Posture-dependent phantoms (right upper) and body size-dependent phantoms (right lower) transformed from adult male mesh-type reference computational phantoms (left).

Body size-dependent adult and paediatric male phantoms transformed from the adult and paediatric male mesh-type reference computational phantoms: adults (upper) and children (lower).
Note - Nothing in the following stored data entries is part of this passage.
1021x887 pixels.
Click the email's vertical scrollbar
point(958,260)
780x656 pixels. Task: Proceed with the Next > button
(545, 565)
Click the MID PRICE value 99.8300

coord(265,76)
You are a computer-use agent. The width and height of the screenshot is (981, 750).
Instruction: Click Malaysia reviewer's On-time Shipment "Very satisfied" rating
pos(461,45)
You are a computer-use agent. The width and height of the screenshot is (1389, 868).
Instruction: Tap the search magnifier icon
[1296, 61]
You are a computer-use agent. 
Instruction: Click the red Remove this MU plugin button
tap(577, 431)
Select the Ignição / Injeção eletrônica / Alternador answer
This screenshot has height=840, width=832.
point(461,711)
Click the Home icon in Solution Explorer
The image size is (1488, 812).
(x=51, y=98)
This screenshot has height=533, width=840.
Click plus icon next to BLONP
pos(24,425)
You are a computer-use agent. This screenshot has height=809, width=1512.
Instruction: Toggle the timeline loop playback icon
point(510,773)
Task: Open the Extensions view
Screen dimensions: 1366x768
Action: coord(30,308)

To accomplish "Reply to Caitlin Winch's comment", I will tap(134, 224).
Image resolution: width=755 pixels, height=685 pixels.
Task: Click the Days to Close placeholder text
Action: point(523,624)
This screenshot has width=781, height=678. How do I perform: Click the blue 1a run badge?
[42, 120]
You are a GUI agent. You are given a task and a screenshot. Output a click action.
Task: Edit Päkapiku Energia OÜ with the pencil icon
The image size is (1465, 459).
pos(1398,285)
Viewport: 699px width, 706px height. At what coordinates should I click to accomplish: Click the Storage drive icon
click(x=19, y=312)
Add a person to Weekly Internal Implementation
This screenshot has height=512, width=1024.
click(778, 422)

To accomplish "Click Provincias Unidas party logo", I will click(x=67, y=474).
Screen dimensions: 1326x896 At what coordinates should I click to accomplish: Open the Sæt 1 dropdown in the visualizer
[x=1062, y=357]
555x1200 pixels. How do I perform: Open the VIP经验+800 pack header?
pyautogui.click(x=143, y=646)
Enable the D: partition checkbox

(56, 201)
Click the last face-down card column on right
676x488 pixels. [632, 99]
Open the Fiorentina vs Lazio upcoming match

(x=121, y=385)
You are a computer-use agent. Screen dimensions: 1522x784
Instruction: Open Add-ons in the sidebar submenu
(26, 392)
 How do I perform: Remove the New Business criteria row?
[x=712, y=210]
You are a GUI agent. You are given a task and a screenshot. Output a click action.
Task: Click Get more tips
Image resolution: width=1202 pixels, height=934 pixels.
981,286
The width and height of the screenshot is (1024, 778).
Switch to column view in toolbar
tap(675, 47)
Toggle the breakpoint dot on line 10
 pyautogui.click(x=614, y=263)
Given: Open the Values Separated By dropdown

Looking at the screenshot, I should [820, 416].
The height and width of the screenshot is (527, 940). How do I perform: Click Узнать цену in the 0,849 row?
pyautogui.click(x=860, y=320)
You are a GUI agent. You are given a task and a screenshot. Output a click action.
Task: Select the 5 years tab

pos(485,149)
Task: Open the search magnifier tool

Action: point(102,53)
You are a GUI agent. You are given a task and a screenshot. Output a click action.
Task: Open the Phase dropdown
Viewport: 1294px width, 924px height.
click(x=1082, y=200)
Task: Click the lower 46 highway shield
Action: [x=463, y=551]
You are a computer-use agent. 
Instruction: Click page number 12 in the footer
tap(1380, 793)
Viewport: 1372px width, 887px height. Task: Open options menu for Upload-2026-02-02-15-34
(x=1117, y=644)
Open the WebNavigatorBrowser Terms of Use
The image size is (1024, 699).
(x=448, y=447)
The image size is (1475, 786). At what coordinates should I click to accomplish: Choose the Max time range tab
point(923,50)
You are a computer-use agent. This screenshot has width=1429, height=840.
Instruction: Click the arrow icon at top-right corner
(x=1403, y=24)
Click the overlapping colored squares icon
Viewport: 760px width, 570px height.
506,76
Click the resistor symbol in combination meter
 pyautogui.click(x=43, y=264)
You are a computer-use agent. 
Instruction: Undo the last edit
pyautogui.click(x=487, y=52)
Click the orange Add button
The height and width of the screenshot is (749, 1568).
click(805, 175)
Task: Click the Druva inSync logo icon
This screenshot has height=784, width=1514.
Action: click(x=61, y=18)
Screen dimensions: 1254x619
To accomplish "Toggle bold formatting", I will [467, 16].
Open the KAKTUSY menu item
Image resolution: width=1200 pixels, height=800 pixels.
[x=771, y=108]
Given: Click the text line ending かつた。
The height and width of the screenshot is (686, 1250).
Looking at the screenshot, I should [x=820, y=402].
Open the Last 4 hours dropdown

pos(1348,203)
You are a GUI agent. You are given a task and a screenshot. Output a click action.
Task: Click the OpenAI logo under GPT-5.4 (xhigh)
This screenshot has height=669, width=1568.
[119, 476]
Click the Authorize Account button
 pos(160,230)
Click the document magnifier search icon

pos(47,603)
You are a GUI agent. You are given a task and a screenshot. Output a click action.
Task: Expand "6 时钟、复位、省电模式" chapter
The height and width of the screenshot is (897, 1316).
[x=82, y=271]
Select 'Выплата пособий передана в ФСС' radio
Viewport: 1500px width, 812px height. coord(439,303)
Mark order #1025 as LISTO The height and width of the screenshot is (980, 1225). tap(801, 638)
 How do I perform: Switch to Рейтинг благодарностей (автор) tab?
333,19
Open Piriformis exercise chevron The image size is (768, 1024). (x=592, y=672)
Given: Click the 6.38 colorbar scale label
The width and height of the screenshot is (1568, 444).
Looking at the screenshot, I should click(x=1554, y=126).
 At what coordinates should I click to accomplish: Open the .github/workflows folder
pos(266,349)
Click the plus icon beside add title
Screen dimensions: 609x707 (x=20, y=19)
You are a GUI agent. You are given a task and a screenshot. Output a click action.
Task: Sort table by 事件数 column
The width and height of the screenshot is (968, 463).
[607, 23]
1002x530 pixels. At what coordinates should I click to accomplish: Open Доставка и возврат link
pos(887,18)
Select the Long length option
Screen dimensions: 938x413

Acknowledging the anatomical and dosimetrical limitations of the current VRCPs due to the limited voxel resolutions and adopting the cutting-edge phantom technology based on tetrahedral mesh, the Commission formulated the Task Group 103 under Committee 2 with the aim of the development of the MRCPs as the next generation of reference computational phantoms for use in the computation of reference dose coefficients for external and internal exposures for the next General Recommendations. The MRCPs have been successfully developed, including the adult male and female reference phantoms released via ICRP Publication 145 (ICRP, 2020c), the paediatric male and female reference phantoms with the five ages (0, 1, 5, 10, and 15 years) released via ICRP Publication 156 (ICRP, 2024), and even the first pregnant-female reference phantoms (mother and foetus) with the eight fetal ages (8, 10, 15, 20, 25, 30, 35, and 38 weeks) of which report for the release is currently under preparation by the Task Group 103 and expected to be published early 2026. While overcoming the anatomical and dosimetrical limitations of the current VRCPs due mainly to the limited voxel resolutions, taking the high deformability of mesh geometry into account, the MRCPs were deformed into a library of 212 phantoms for adults (Choi et al., 2020) and 637 phantoms for adolescents and children (Kim et al., 2024) to represent different body sizes. In addition, the adult MRCPs were deformed into several different postures (Yeom et al., 2019). Such non-reference phantoms transformed from the MRCPs can be beneficially used in various applications where individual-specific dosimetry is more desirable such as dose reconstructions for accident/emergency exposure scenarios.